In what a company spokesman describes as a “global discontinuation,” Johnson & Johnson’s Ethicon unit said in June it had asked FDA for permission to stop selling four controversial vaginal mesh implants in the United States within 120 days. FDA has received more than 1500 adverse event reports about the devices and they are the subject of several hundred lawsuits against the company and others manufacturing similar devices.
In a letter to the judges handling litigation in New Jersey state court and West Virginia federal court, the company said FDA has not yet replied to its request. It said the 120 days it requested would permit Ethicon to notify its customers and provide sufficient time for them to select alternative treatment options for their patients.

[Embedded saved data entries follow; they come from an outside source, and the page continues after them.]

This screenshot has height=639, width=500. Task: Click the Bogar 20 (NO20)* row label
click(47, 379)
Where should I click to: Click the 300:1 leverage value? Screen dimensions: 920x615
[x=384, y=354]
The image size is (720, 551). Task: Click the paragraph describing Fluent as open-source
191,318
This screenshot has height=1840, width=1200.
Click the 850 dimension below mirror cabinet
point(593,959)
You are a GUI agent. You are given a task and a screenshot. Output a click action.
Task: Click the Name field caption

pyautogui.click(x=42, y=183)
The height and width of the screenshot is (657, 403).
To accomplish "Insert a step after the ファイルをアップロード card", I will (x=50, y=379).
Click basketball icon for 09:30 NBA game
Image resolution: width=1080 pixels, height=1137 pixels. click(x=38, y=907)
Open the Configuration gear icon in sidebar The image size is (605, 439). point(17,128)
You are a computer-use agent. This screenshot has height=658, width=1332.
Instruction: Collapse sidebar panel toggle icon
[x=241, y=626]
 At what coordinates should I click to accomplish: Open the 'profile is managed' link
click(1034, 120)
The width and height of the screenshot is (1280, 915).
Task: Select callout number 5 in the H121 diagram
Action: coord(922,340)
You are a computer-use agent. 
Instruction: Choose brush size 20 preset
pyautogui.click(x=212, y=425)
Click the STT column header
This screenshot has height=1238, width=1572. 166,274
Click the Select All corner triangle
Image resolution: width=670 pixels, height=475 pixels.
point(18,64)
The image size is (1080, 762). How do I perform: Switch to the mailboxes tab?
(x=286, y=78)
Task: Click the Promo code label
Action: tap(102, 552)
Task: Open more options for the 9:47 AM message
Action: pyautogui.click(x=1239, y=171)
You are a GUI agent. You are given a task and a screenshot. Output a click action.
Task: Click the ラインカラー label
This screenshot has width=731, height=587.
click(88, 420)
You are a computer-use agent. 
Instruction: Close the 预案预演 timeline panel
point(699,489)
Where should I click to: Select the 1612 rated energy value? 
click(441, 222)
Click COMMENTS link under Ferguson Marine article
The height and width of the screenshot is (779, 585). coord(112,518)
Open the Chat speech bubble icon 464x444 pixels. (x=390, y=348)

The company said it would also discontinue or revise, as appropriate, all marketing materials during that period. It promised to continue to report adverse events and provide medical communications for the four products, consistent with applicable regulations, but asked CDRH’s Office of Surveillance and Biometrics to place the existing 522 orders requiring additional studies for the products on hold.
Last summer, FDA said there had been a fivefold increase in deaths, injuries, or malfunctions tied to vaginal mesh for prolapsed organs. In September 2011 an advisory panel recommended that the devices be reclassified as “high risk.” And the agency in January said that manufacturers must study organ damage and complications related to the products.
Earlier this year, Bloomberg News reported that J&J had sold some of the products for several years without FDA approval. The company said it followed appropriate FDA guidance for the 510(k) process in which devices are cleared based on their relationship to earlier devices.
J&J said it plans to stop sales of the products in all global markets over the next three to nine months on a region-by-region basis. The devices include its Gynecare TVT Secur system, Gynecare Prosima Pelvic Floor Repair System, Gnecare Prolift Pelvic Floor Repair System, and Gynecare Prolift+M Pelvic Floor Repair System.
“This is not a recall; it’s a global discontinuation,” company spokesman Matthew Johnson told Reuters. The letter said the company “has no present intention to commercialize these products in the future.” Johnson said J&J was ending sales of the products largely due to negative overall publicity about vaginal mesh devices and not because of lawsuits against it. He said the company will continue to sell a related product called Gynecare Gynemesh PS for pelvic organ prolapse, as well as other vaginal devices, including for incontinence.